Compared with the fake chateaux and huge Spanish-style villas that surround them, the house is modest, but it has all the accoutrements of a luxury expat life with its tennis courts and large swimming pool. Discretion is guaranteed in the oldest and most prestigious of Cape Town's southern suburbs. The place exudes the easy ambience of old money. Guppy's neighbours include diplomats, rich businessmen and Cape Town's settler aristocracy; families who have owned land in the area for generations.

Locals speak of him as a rather menacing, egotistical man with an interest in martial arts and extreme pastimes such as diving with sharks. But he remains something of an enigma to them. And Guppy, 42, would like to keep it that way.

He and Patricia prefer to socialise with a small and close circle of British expatriates including Charles Spencer's ex-wife, Victoria, a reformed drug addict, and her new husband Jonathan, a former Dior male model.Until recently, Earl Spencer, who spends part of the year in Cape Town, was part of their close-knit group.

The aristocrat has a grand mansion set in formal gardens with a stunning glass atrium just 200 yards from the Guppys and close to the impressive house sold by Mark Thatcher for £1.5 million last year after his conviction for attempting to help finance a coup in Equatorial Guinea.

The views from the Guppys' house, across the mature woodland and pastures of Bel Ombre Meadow on the other side of the road to the wooded slopes of Table Mountain beyond, are spectacular.

At weekends, the Meadow is thick with joggers - including Patricia - and locals walking their dogs.

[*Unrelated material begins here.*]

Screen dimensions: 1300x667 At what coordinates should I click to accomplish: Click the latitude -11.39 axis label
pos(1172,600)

It is Patricia, who celebrated her 40th birthday last week, in particular who appears to have settled best into Constantia life.

A model 'yummy mummy', she is a familiar figure at the village shopping centre, with its Cape Dutch-style limewash buildings packed with restaurants, designer boutiques and coffee shops.

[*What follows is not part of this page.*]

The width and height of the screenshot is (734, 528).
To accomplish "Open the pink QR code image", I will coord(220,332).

She is a regular at the Carlton Skin Care Centre, where Constantia housewives go for their facials, and at the local Virgin Active gym and Constantia tennis club, where her sixyearold twin sons have lessons.

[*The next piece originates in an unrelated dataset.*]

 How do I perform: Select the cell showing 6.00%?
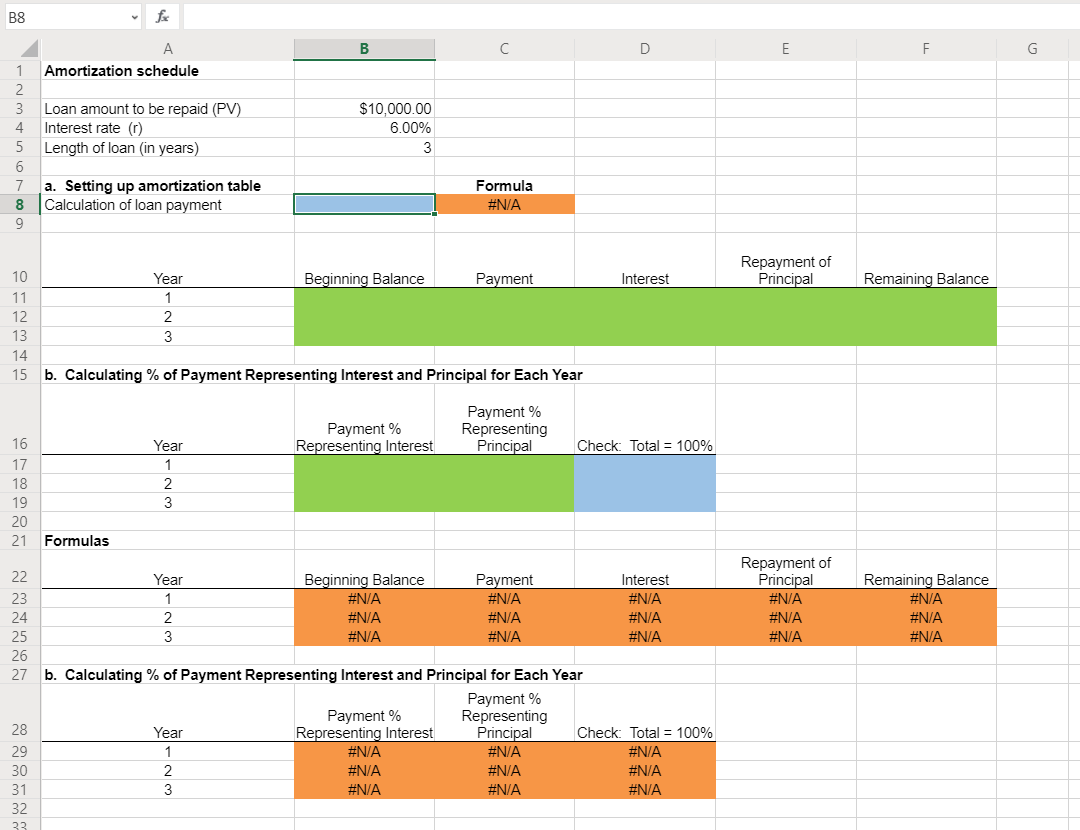click(x=363, y=128)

The children are privately educated at schools where fees are a fraction of their British equivalents.

Annual fees at the all-boys prep school attended by the Guppy boys are between £1,000 and £2,500 for day pupils, rising to just under £4,000 for boarders - a sixth of the £25,000 a year charged by Darius's alma mater, Eton College.

So life is good for the Guppys. But, one has to ask, how are they paying for all this?

Guppy left prison apparently penniless. He and his co-conspirator Ben Marsh were estimated to have made around £4 million from crime (there was a spot of gold smuggling as well as the insurance scam) and both were ordered to pay a £533,000 fine at the time of their conviction.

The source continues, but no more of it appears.